Wow! Even Microsoft uses AutoESL's C synthesis to speed up its SW

We purchased AutoESL's AutoPilot in 2008 to implement some of the time-
consuming cores in our software into FPGA hardware for the runtime speed-up
improvements. We found this can often accelerate our SW runtimes by 2-3
orders of magnitude. The AutoESL C-to-RTL synthesis tool claims to support
both Altera and Xilinx FPGAs, as well as ASICs, but we only tried it on
Altera Stratix II's. Our software:

1. RankBoost - a machine-learning algorithm used in the dynamic ranking
of search engines. RankBoost is several thousand lines of ANSI C
with the synthesizable time-consuming being 149 lines.

We used AutoPilot to generate RankBoost's core computation logic and
integrate it to existing interface IP cores like the DDR2 controller
IP core. AutoESL utilized common megafunctions for the target devices
and automatically generated the Avalon bus interface. The final
implementation had about 12000 ALUTs on the Altera Stratix II FPGA.

2. Sorting Algorithm - also several thousand lines of OO C++ code with 138
lines that needed speeding up. AutoESL again utilized megafunctions
for our Stratix II's. Additionally, we used AutoPilot's "APInt", or
arbitrary precision integers. AutoPilot has a source-level simulation
utility for APInt, and the resource usage depends on the size of the
array in the processing engine used. For example, when the sorting
process engine array is 128, the synthesis result shows a total ALUT
of 11346.

In general, AutoPilot takes a high level description of a design in ANSI C,
OO C++ or SystemC as input, and synthesizes it into Verilog/VHDL RTL code.
AutoPilot also automatically generates a vector-based testbench from the
C/C++ level testbench for users to use to verify the design.


ANSI C vs. OO C++ vs. SystemC

AutoPilot supported all the ANSI C and C++ language constructs we required
it to support implementing our algorithms in hardware. Our standard C/C++
function parameters were synthesized into various handshaking, memory,
streaming, and bus interfaces. We didn't test all the language features
that AutoESL claimed to supported, but I believe our two cases covered the
most commonly used language features that we may use as input to AutoPilot.

For our RankBoost, we used ANSI C. In the Sorting Algorithm, we used C++.

1. We wrote our RankBoost design in ANSI-C. (C is simple and compact).
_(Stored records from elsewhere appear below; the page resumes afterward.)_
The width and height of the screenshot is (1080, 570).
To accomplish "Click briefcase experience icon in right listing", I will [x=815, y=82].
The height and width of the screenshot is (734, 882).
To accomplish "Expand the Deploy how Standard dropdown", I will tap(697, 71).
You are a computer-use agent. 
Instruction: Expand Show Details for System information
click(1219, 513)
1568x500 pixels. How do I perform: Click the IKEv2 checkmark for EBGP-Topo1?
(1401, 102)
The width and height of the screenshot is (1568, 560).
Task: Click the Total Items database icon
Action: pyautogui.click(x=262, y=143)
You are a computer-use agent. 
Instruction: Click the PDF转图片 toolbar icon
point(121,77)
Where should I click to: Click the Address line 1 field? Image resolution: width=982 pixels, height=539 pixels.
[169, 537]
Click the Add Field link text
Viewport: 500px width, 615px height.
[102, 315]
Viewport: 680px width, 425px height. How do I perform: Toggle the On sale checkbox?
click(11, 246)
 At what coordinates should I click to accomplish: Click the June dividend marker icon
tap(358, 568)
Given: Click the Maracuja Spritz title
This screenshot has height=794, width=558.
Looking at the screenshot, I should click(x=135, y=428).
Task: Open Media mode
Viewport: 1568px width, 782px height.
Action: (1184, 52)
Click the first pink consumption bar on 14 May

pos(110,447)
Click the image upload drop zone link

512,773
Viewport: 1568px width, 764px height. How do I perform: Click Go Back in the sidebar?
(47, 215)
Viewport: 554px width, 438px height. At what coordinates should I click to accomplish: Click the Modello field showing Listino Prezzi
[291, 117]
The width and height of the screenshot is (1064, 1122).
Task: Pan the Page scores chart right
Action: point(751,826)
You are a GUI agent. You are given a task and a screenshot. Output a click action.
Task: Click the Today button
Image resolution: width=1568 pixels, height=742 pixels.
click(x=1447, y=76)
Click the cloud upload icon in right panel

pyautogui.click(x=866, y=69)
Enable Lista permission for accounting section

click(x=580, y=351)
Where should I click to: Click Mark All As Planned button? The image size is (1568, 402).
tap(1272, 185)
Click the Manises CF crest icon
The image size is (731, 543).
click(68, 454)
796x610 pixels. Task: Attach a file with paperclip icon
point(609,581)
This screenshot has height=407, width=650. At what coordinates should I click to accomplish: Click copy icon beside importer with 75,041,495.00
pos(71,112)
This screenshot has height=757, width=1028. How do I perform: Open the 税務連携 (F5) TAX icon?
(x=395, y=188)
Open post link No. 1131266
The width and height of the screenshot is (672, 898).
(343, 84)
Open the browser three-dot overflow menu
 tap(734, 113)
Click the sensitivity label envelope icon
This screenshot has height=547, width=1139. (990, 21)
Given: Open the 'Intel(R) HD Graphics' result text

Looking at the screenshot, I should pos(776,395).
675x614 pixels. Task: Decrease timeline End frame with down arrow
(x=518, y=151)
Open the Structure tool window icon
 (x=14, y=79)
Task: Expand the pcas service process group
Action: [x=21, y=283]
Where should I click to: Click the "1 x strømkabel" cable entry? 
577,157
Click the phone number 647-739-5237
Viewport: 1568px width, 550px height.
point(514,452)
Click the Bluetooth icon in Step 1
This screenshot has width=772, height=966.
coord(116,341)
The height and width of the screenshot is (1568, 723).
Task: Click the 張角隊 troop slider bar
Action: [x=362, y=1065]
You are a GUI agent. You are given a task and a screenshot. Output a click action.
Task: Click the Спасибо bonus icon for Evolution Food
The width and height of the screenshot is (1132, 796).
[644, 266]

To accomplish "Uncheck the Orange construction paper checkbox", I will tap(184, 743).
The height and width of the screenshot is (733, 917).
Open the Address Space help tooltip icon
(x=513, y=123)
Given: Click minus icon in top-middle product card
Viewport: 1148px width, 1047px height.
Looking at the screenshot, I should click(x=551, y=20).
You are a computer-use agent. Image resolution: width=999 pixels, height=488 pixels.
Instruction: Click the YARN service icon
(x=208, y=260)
2. We wanted to implement the Sorting Algorithm using an object oriented
style code; since ANSI-C is not object oriented, we used C++ for it.
We wrote the Sorting Algorithm to take advantage of a couple of C++
features, including classes and templates, so that the code itself
would be more generic and reusable. For example, our data elements
types could be easily configured with template parameters.

3. We used AutoESL's APint data type (arbitrary precision integer data
type) for the Sorting Algorithm. APint is supported in both C and C++,
but the implementation of APint in C++ using templates was easier,
since AutoESL's C++ APInt is also a templatezed class.

We never tested the object-oriented C++ code in AutoESL; we had committed to
one particular Sorting Algorithm (odd-even sort) with fixed data type for
the implementation, and OO was not a must-have for this purpose.


Design exploration:

One aspect of AutoPilot is that its fast runtime allowed us to do in-depth
explorations of the design space. For RankBoost's core computation logic,
we investigated different performance/area tradeoffs while doing quick
retargeting from one ANSI C source to 2 different FPGA tech libraries in a
Altera Stratix-II:

Design Mem FP Reg Logic Latency
and Lib (bits) adder FFs ALUTs cycles MHz
--------- ------ ----- ---- ----- ------- ------
AutoPilot 128K 8 7911 5886 19M 140.55
(8 PEs,
XtremeData
floating
point lib)

AutoPilot 128K 8 6295 5295 19M 107.03
(8 PEs
Altera FPU
lib)

AutoPilot 144K 12 9999 9706 14M 105.49
(12 PEs,
Altera FPU
lib)

Hand-generated code vs. AutoPilot generated code:

Hand-coded 128K 8 5373 5523 19M 125.00
RTL

AutoPilot 128K 9 5453 5316 19M 125.00
(final
design)

AutoPilot's RTL code generation time for the core SW in RankBoost was only
about 1.5 minutes -- near-zero compared to our time to hand-code RTL.
Because of AutoPilot's fast synthesis time, we did additional design space
exploration to select the best configuration for the most optimal design.
We were able to get a QoR comparable to hand-coded RTL yet we still saw a
75% project time savings.

Manual RTL creation time, including verification: 2 months
AutoPilot RTL creation time, including verification: 2 weeks

The above time to create RTL with AutoPilot included 5 major revisions of
our C code for RankBoost. We had cropped the initial code from RankBoost's
software implementation, and found the original coding style could be more
efficiently written for C synthesis implementation and optimization. We
had two kinds of modifications on RankBoost:

1. Modifying the ANSI C code for better C synthesis. For example, the
major body of our code was initially written in the main() function.
For synthesis, we wrapped the code into a separate function in main(),
with this new function specified as the top module to be synthesized.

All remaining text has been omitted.